Ao se discorrer sobre a ordem de coisas ideal para a existência de um povo e de uma civilização, acredito dever-se-ia fazer uma distinção entre duas espécies de benemerência dos que contribuem para essa boa ordenação: a dos que asseguram e tornam abundante o indispensável, e a dos que asseguram e requintam o supérfluo. Serão, talvez, duas formas de dar glória a Deus, cada qual no seu âmbito — o “necessarista” e o “superfluista” ou “requintista”.
Para se sobressair, o supérfluo se requinta, torna-se mais enfeitado ou se reveste de simplicidade mais impressionante
Para se calçar esse pensamento é preciso tomar como base a tese de que o supérfluo na verdade é indispensável, ou seja, tem de se fazer presente no quotidiano do homem, e este deve notá-lo pelo menos nos seus semelhantes, pois do contrário a vida terrena lhe parecerá por demais estreita, asfixiante.
Como, porém, via de regra o supérfluo é preterido em favor do necessário, procura se tornar exímio em qualidade, a fim de se valorizar e, vez ou outra, levar a palma. Ele se requinta, torna-se mais enfeitado, mais ornado, ou se reveste de simplicidade mais impressionante, enfim, engendra mil maneiras de o requinte se mostrar tal.

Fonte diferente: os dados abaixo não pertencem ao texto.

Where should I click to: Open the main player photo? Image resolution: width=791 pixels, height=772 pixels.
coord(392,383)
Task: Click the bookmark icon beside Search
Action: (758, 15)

A cada elaboração, uma nova maravilha, mais aprimorada, feérica, reluzindo nos seus metais preciosos
Esse conceito me parece superiormente ilustrado pelo exemplo do Fabergé, célebre joalheiro da corte imperial russa no final do século XIX e início do XX. Era o ourives do supérfluo, e o encanto deslumbrante de suas peças consistia no esmero da superfluidade.
De sangue francês, levou consigo para o mundo russo o charme característico de suas origens e com ele fecundou seu talento de gênio para confeccionar jóias que são verdadeiros bibelôs de sonhos. Os mais conhecidos são os famosos Ovos de Páscoa que o Czar encomendava para presentear a Czarina e outros familiares. Com a repetição do gesto em anos sucessivos, a “moda” de oferecer os ovos Fabergé se espalhou pela Europa da Belle Époque (portanto, até 1914, quando eclodiu a Primeira Grande Guerra), constituindo um requinte da civilização daquele tempo.
A capacidade inventiva do artífice era inesgotável, e a cada elaboração surgia uma nova maravilha, uma jóia mais aprimorada, algumas feéricas, reluzindo nas suas cores sedutoras, nos seus materiais preciosos, diferentes, lavorados com extrema categoria. Ovos que se abrem e deixam ver no seu interior outro bibelô ainda mais rico e belo; ovos que são relógios, este com um pequeno galo que assinala as horas, aquele com um único ponteiro em forma de esguia serpente; outros esmaltados, com pinturas que retratam paisagens da Rússia imperial; e ainda os que trazem fotografias dos membros da família do Czar, e os que simplesmente se revestem de ouro.
Todos de pequenas proporções, como devem ser para comportar a dose de raffiné e de rico que possuem. Maiores, perderiam em beleza e distinção.
E todos procuram e logram despertar o maravilhamento. O maravilhamento do supérfluo.